Abstract We present a flexible FPGA stereo vision implementation that is capable of processing up to 100 frames per second or image resolutions up to 3.4 megapixels, while consuming only 8 W of power. The implementation uses a variation of the Semi-Global Matching (SGM) algorithm, which provides superior results compared to many simpler approaches. The stereo matching results are improved significantly through a post-processing chain that operates on the computed cost cube and the disparity map. With this implementation we have created two stand-alone hardware systems for stereo vision, called SceneScan and SceneScan Pro. Both systems have been developed to market maturity and are available from Nerian Vision GmbH.

Keywords stereo vision, depth sensing, FPGA, semi-global matching

1 Introduction

Computer stereo vision is one of the best researched areas in the field of computer vision. Its origins date back to the 1970s, and it has since seen significant scientific advancement. Compared to other approaches for dense depth perception – such as time-of-flight cameras or structured light camera systems – stereo vision has the advantage of being a passive technology. This means that apart from the ambient light, no further active light source is required for performing measurements.

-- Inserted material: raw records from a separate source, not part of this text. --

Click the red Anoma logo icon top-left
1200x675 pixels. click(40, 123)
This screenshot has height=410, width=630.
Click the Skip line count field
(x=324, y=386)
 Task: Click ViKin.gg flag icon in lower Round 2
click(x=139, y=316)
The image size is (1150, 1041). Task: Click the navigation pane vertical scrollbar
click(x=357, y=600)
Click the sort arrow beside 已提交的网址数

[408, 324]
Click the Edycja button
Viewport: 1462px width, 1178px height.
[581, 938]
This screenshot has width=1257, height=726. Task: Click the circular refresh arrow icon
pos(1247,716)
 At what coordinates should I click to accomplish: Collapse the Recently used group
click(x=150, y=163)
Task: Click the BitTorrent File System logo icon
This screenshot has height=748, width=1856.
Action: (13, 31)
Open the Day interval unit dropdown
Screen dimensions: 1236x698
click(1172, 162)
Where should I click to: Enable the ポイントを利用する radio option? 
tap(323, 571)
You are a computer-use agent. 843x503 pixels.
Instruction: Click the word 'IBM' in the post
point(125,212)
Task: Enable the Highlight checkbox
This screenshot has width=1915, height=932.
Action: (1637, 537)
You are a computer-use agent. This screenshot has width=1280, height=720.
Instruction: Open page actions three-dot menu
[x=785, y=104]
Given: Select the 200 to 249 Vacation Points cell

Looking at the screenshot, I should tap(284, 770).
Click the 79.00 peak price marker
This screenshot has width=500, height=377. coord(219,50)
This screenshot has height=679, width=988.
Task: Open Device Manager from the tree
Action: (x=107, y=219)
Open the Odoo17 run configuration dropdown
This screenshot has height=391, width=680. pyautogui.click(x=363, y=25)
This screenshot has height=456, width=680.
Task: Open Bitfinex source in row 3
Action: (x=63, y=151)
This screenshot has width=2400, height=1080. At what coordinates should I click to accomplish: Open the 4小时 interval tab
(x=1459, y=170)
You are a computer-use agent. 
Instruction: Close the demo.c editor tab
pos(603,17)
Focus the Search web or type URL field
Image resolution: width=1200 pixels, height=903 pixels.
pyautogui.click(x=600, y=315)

Active camera systems struggle in situations with bright ambient light such as outdoors during bright sunlight. In this case, the active light source can no longer provide sufficient contrast from the ambient light, and hence measurements become impossible. Likewise, long-range measurements are challenging for active camera systems as this would require a particularly powerful light source. Stereo vision is consequently a promising technology for outdoor and long-range use cases, and can enable depth sensing for applications where other technologies are not applicable.

For autonomous mobile robots that need to operate outside of a controlled indoor environment, robustness towards the lighting situation is critical. Fast-moving robots, such as autonomous vehicles, must also be able to perform long-range measurements in order to operate safely. It are thus these applications that require a robust sensor solutions like real-time stereo vision.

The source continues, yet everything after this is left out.